Exercise prompt
Convert the records, from the first line up to and including the line with "Action: (x=348, y=34)", into a Markdown table with the columns Row and Text. Give each line its row number, and omit blank lines.

Supplied data
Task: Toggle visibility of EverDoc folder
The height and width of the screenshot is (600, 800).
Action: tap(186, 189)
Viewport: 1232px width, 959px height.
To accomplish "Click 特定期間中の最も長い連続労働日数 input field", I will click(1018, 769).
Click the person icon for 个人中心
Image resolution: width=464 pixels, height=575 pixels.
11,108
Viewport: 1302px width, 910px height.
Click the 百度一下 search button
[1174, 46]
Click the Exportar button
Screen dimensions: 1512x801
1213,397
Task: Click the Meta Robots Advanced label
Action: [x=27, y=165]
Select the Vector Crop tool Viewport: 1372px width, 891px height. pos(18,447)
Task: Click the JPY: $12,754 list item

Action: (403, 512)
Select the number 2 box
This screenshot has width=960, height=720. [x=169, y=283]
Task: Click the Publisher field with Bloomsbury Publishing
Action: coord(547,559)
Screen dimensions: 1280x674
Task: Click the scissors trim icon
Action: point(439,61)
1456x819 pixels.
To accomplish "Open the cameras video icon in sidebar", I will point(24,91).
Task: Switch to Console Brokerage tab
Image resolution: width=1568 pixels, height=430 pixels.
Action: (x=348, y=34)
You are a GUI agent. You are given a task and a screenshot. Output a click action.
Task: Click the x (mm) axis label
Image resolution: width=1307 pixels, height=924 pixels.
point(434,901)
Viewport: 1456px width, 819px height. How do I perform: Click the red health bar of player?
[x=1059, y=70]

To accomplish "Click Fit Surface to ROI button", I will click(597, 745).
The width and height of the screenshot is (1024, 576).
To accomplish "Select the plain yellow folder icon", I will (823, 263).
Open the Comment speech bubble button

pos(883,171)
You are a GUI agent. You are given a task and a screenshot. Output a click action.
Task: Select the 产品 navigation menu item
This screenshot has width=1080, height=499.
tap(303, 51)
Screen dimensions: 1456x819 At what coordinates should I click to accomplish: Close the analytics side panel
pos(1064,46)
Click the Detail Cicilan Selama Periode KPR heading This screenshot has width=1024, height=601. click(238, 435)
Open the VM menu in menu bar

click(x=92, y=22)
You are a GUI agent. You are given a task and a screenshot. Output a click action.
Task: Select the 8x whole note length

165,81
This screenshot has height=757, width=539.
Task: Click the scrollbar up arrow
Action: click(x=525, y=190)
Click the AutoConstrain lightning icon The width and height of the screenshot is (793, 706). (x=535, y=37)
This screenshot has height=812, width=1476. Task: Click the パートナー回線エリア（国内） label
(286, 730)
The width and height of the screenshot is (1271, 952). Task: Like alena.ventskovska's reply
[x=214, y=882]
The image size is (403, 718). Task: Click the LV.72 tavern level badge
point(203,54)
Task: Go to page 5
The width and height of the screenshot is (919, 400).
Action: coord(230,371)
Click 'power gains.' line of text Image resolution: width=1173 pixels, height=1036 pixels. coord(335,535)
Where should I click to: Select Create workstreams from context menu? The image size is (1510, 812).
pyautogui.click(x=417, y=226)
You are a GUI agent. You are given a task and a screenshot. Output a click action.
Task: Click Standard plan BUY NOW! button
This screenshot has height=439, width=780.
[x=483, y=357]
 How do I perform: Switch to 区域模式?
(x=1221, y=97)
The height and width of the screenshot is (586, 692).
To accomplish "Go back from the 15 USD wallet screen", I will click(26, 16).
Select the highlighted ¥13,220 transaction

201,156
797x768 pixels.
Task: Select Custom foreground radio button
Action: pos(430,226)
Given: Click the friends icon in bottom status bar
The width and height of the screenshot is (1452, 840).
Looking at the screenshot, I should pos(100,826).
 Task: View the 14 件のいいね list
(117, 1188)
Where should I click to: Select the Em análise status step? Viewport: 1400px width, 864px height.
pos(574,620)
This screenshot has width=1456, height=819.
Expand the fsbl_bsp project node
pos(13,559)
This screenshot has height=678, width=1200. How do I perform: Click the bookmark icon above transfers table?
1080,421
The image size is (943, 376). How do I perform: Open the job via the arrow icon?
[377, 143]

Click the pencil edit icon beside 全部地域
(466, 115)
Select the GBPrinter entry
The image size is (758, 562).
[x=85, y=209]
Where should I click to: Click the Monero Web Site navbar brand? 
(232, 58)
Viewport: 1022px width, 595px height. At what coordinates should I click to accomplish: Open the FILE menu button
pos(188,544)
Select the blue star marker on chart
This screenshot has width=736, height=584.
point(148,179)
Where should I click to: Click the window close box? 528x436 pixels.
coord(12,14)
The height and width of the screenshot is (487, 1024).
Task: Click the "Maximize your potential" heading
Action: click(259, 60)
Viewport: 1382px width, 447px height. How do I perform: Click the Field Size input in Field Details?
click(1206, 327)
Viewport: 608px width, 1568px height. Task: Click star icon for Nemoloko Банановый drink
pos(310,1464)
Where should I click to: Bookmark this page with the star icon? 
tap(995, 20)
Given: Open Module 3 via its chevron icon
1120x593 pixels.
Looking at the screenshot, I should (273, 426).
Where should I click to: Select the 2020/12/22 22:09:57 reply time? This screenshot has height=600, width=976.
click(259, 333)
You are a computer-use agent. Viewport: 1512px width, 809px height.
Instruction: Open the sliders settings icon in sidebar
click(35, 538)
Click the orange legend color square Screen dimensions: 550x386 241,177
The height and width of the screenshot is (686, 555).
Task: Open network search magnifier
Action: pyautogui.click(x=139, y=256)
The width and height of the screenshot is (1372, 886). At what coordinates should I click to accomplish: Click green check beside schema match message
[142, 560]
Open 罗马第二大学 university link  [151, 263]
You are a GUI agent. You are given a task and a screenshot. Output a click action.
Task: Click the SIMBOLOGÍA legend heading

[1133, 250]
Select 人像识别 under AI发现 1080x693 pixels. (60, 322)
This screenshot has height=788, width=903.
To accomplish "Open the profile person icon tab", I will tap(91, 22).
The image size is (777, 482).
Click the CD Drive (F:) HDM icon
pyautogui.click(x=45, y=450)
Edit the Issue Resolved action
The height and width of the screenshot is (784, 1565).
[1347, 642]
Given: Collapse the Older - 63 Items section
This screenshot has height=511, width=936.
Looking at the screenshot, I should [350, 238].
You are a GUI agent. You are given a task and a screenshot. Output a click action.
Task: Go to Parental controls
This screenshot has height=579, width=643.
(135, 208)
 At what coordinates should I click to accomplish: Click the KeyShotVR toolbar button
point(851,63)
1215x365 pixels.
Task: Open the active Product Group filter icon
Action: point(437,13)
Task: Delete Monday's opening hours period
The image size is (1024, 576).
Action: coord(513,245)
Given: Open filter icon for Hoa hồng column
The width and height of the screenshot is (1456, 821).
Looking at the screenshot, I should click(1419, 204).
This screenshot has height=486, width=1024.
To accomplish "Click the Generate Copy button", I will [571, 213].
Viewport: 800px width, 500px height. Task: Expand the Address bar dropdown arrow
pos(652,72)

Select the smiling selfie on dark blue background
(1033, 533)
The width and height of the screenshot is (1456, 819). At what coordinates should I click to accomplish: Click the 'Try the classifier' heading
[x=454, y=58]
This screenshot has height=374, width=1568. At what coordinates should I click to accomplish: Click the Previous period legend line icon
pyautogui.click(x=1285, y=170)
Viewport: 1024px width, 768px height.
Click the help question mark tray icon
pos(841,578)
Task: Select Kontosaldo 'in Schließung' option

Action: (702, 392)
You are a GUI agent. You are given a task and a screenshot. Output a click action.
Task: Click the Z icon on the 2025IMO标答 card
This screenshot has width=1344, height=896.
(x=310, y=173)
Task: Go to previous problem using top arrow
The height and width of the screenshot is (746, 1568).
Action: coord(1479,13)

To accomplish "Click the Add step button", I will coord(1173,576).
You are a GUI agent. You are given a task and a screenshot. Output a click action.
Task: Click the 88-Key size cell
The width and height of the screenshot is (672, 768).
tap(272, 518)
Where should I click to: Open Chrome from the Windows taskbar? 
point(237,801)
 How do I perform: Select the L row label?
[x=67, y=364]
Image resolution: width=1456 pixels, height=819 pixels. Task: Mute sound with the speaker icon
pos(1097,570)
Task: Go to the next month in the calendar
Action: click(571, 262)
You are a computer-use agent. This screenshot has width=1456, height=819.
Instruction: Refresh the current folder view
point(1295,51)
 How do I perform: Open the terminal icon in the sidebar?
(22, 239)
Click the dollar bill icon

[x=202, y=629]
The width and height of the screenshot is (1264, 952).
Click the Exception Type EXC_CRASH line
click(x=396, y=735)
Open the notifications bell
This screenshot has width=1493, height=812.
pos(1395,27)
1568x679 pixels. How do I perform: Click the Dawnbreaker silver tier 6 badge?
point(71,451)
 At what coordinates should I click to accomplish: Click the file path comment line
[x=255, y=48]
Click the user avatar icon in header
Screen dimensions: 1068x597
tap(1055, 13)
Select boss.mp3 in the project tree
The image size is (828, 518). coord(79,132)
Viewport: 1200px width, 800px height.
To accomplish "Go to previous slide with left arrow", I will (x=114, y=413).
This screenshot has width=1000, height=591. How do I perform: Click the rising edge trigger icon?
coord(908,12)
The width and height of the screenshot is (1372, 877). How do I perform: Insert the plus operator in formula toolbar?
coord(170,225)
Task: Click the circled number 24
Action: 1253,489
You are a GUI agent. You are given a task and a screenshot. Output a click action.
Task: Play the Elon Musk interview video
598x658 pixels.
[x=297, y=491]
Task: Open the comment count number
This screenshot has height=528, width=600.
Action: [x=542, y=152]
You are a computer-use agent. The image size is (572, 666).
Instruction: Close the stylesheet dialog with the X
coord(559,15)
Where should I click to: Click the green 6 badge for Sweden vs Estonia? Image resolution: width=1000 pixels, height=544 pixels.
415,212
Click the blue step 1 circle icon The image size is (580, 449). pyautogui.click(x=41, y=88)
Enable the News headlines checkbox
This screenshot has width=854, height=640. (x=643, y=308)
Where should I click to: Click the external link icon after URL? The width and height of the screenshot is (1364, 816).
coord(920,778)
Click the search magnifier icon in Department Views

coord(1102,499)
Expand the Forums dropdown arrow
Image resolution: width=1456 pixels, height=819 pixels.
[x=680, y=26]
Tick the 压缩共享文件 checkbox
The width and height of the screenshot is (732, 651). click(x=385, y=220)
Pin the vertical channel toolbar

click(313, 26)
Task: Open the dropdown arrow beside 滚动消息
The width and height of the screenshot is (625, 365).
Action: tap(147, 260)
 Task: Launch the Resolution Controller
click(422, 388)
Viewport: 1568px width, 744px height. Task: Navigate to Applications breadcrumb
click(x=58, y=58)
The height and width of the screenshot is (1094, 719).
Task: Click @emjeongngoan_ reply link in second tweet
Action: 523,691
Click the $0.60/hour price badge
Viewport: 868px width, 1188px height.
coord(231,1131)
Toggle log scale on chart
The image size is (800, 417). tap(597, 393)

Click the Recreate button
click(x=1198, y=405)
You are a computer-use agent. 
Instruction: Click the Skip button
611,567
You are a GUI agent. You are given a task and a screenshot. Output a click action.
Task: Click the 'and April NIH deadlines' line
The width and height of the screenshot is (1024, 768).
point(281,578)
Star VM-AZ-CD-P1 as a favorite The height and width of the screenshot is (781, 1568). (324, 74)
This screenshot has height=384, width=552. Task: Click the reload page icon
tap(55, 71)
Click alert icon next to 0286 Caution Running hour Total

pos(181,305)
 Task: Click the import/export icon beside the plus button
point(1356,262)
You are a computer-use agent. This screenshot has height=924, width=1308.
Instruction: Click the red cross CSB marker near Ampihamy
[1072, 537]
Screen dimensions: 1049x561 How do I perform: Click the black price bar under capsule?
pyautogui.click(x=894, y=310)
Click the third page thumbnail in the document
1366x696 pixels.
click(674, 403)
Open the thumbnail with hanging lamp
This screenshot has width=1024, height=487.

Answer in full
| Row | Text |
|---|---|
| 1 | Task: Toggle visibility of EverDoc folder |
| 2 | The height and width of the screenshot is (600, 800). |
| 3 | Action: tap(186, 189) |
| 4 | Viewport: 1232px width, 959px height. |
| 5 | To accomplish "Click 特定期間中の最も長い連続労働日数 input field", I will click(1018, 769). |
| 6 | Click the person icon for 个人中心 |
| 7 | Image resolution: width=464 pixels, height=575 pixels. |
| 8 | 11,108 |
| 9 | Viewport: 1302px width, 910px height. |
| 10 | Click the 百度一下 search button |
| 11 | [1174, 46] |
| 12 | Click the Exportar button |
| 13 | Screen dimensions: 1512x801 |
| 14 | 1213,397 |
| 15 | Task: Click the Meta Robots Advanced label |
| 16 | Action: [x=27, y=165] |
| 17 | Select the Vector Crop tool Viewport: 1372px width, 891px height. pos(18,447) |
| 18 | Task: Click the JPY: $12,754 list item |
| 19 | Action: (403, 512) |
| 20 | Select the number 2 box |
| 21 | This screenshot has width=960, height=720. [x=169, y=283] |
| 22 | Task: Click the Publisher field with Bloomsbury Publishing |
| 23 | Action: coord(547,559) |
| 24 | Screen dimensions: 1280x674 |
| 25 | Task: Click the scissors trim icon |
| 26 | Action: point(439,61) |
| 27 | 1456x819 pixels. |
| 28 | To accomplish "Open the cameras video icon in sidebar", I will point(24,91). |
| 29 | Task: Switch to Console Brokerage tab |
| 30 | Image resolution: width=1568 pixels, height=430 pixels. |
| 31 | Action: (x=348, y=34) |